# [GIVEN INSTRUCTION]
According to the Linked Data basics page, what other names are sometimes used for a node and for an edge?

# [PAGE]

Digital Education Resources - Vanderbilt Libraries Digital Lab

# Linked Data Basics: Graphs, URIs, and Triples

There are several key concepts that underlie Linked Data. Fundamentally, Linked Data is a way of modeling data that differs from the more typical table-based database model. Let’s start by looking at graphs, then comparing how the same dataset can be conceptualized under the two models.

# Graphs

In the context of Linked Data, a graph is an abstract mathematical concept, not a graphical visualization of data as the term is commonly used. A graph is a way of representing how things are connected and is composed of nodes, the entities of interest, and edges, the connections between the nodes. Sometimes a node is also called a vertex (plural vertices) and an edge is sometimes called an arc.

The diagram above shows a graphical representation of a graph. In the graph, the nodes are field sites (shown in pink) and habitat types (shown in blue). The edges (shown as black arrows) represent relationships between the field sites and habitats. This is a “directed graph” because the relationship has a direction indicated by the arrowheads (the field sites have habitat types that are habitats, not the other way around).

# [DATA ENTRIES]
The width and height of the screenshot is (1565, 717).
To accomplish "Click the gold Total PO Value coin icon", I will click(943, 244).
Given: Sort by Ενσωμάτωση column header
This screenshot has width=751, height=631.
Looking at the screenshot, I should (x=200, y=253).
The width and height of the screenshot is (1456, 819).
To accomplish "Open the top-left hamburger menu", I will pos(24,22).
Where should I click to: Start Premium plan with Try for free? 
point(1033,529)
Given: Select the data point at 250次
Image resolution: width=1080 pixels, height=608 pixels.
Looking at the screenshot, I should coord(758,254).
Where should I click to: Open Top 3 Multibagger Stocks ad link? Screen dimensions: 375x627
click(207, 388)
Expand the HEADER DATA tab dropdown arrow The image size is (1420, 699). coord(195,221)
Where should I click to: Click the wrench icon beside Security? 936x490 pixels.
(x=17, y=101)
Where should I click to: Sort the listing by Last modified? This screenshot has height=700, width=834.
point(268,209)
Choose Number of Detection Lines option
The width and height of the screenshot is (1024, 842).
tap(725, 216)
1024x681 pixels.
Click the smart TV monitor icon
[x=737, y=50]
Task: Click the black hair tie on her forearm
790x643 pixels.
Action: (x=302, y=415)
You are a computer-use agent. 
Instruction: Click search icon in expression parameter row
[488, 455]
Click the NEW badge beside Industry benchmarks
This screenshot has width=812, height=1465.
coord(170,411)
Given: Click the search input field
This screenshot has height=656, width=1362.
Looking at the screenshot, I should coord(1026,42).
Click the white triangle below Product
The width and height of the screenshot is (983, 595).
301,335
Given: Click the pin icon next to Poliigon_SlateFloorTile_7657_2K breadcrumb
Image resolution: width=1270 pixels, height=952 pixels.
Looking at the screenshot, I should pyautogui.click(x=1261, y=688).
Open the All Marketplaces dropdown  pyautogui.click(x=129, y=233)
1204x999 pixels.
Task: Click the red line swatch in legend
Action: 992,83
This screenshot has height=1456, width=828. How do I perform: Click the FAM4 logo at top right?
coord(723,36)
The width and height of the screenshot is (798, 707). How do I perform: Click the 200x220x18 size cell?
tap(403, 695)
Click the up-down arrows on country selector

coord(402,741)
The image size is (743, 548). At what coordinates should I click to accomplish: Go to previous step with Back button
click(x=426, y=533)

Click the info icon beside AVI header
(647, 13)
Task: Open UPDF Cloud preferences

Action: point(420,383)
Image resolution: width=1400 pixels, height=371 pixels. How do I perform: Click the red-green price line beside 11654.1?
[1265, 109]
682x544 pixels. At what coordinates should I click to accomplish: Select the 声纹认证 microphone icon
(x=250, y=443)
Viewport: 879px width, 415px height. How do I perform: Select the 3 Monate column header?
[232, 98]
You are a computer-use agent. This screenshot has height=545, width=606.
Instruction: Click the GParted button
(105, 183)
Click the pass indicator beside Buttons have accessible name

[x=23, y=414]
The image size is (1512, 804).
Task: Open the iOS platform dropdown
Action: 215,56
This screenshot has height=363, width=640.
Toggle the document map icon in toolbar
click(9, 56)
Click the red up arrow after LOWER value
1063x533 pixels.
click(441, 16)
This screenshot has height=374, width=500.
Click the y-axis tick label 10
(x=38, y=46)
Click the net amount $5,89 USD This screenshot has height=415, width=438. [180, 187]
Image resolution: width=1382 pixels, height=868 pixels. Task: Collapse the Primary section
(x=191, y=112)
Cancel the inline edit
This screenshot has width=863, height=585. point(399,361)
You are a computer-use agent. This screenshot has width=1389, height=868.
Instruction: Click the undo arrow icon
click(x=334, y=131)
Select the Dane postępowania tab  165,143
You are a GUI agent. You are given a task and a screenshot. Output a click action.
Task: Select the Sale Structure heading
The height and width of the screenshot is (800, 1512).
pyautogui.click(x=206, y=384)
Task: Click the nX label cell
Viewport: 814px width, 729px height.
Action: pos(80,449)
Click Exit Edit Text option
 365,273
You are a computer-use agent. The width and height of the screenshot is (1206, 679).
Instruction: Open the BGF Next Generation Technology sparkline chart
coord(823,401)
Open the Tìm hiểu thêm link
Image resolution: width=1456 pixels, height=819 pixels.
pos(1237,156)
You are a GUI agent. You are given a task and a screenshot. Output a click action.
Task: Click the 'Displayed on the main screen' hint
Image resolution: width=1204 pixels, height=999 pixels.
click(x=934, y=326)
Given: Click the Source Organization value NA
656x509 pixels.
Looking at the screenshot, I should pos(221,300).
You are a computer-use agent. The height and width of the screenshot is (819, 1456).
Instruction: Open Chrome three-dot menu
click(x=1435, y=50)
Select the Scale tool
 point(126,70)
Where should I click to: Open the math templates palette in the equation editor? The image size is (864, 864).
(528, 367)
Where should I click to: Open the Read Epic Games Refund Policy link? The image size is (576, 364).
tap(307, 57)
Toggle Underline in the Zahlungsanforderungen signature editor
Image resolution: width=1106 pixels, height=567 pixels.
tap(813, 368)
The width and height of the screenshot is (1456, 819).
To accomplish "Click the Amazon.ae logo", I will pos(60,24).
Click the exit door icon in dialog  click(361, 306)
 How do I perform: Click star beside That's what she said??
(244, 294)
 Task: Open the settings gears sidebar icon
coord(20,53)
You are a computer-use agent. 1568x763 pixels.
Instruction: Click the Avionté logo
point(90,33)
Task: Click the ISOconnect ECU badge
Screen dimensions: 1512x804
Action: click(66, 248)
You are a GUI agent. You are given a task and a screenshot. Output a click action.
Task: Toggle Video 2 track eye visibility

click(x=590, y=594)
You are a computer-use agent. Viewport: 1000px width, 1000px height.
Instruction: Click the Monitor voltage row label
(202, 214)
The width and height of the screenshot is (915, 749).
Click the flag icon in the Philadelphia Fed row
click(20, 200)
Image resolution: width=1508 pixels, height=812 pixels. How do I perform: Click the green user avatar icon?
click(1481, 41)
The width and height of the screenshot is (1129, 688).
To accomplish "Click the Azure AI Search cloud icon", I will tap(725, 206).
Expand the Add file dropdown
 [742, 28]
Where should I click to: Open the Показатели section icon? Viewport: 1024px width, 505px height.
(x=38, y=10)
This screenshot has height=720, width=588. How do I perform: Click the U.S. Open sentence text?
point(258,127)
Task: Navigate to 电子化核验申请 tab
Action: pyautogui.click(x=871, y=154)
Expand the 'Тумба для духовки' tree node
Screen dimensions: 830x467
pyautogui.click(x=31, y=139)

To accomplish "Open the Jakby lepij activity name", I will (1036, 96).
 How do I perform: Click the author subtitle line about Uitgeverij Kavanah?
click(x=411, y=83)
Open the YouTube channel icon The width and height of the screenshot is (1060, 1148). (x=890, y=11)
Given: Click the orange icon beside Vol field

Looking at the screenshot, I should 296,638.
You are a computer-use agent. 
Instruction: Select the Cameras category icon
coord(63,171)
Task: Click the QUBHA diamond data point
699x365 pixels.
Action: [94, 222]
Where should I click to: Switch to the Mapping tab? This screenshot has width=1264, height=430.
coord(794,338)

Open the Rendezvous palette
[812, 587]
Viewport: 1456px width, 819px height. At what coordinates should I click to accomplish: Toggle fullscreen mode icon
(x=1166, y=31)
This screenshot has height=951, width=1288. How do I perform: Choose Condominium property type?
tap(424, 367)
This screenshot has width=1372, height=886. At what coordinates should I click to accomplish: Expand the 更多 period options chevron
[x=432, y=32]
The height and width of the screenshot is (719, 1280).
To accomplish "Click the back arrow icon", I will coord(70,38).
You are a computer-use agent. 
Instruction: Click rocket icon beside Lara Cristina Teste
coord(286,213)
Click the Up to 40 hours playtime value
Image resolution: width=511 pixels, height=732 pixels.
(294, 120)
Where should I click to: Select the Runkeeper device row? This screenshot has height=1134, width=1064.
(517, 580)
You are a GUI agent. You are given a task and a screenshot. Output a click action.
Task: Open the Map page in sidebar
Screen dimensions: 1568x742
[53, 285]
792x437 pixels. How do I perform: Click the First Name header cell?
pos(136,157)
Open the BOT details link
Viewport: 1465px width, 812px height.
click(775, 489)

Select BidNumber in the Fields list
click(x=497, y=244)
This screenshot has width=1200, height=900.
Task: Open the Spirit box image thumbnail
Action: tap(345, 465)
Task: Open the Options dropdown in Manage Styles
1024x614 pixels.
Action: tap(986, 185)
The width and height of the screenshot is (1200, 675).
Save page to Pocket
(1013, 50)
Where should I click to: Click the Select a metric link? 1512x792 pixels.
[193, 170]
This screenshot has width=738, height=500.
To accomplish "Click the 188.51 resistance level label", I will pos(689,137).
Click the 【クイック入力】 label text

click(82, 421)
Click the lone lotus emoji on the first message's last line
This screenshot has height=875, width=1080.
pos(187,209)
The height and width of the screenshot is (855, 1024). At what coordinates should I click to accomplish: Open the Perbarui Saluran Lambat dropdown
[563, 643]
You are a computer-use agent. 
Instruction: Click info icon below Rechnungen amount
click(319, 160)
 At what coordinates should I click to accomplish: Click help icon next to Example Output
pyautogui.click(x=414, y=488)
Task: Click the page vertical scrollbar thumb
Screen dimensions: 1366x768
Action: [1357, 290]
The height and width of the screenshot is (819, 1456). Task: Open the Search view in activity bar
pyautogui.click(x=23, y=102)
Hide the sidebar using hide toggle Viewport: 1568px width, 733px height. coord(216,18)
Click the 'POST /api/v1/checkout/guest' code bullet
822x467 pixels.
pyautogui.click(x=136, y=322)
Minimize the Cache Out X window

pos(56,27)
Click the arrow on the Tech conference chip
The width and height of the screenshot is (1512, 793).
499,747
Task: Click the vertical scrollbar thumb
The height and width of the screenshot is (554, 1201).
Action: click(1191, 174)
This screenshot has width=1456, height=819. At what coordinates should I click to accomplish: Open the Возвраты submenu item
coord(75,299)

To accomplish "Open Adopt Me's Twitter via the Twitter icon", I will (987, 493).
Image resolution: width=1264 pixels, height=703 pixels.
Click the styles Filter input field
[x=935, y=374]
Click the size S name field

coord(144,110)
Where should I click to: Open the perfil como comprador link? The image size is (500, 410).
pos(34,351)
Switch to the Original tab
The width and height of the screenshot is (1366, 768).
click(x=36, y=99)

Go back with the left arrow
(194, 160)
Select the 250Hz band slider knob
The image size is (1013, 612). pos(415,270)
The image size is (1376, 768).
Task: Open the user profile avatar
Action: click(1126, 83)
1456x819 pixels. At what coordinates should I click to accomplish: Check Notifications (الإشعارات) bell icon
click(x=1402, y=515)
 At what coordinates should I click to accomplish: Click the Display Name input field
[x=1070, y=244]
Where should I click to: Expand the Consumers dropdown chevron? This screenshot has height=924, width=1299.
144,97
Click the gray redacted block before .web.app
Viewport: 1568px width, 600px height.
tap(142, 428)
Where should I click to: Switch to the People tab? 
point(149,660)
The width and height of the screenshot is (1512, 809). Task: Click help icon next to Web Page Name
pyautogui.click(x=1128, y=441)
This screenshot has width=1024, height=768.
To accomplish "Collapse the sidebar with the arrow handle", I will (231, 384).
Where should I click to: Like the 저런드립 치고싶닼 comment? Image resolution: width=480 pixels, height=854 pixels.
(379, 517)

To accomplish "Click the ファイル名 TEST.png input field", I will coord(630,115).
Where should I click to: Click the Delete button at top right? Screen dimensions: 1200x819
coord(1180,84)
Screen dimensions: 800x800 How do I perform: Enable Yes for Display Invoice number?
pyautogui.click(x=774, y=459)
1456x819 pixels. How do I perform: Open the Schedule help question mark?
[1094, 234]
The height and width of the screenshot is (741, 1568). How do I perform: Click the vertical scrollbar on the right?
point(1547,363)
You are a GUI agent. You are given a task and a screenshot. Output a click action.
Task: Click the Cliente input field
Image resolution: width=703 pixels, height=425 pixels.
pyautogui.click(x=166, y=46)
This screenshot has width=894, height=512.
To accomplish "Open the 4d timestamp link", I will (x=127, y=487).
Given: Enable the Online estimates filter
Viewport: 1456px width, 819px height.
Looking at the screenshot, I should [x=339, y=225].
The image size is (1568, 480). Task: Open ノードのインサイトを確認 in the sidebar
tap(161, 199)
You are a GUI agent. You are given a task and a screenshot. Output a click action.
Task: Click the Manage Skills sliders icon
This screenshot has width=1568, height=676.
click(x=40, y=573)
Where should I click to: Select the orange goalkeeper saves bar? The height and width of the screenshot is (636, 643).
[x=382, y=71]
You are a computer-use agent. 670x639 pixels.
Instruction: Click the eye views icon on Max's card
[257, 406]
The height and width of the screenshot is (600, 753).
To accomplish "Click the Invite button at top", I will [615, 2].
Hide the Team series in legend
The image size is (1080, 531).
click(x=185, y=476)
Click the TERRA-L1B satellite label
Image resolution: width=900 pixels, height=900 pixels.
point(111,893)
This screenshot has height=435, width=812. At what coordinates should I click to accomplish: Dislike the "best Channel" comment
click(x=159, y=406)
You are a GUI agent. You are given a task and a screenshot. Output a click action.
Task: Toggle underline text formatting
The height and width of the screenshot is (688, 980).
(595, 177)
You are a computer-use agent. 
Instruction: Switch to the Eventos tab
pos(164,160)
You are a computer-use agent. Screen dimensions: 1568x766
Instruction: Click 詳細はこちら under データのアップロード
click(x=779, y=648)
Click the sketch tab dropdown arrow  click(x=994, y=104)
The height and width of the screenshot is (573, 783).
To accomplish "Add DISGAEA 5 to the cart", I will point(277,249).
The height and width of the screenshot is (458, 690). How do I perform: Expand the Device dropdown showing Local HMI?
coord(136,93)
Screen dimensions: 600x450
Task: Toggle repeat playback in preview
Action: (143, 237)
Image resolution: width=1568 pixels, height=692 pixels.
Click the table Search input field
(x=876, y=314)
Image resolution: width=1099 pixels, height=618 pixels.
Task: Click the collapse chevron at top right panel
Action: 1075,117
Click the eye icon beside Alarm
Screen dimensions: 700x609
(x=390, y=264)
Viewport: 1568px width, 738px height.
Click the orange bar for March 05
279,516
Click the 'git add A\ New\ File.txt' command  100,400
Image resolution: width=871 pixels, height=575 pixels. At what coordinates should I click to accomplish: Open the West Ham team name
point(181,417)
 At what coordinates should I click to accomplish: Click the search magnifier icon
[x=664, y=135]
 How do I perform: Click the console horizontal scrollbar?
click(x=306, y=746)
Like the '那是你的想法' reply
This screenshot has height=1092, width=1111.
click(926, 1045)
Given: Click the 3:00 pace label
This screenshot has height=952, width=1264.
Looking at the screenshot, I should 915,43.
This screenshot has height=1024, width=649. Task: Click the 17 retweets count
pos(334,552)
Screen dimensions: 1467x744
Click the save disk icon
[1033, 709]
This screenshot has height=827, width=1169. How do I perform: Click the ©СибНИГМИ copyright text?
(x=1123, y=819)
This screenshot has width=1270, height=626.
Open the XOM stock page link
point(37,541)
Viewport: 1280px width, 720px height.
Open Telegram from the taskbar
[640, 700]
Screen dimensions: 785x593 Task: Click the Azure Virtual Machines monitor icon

# [REPLY TO THE TASK]
A node is sometimes called a vertex (plural vertices), and an edge is sometimes called an arc.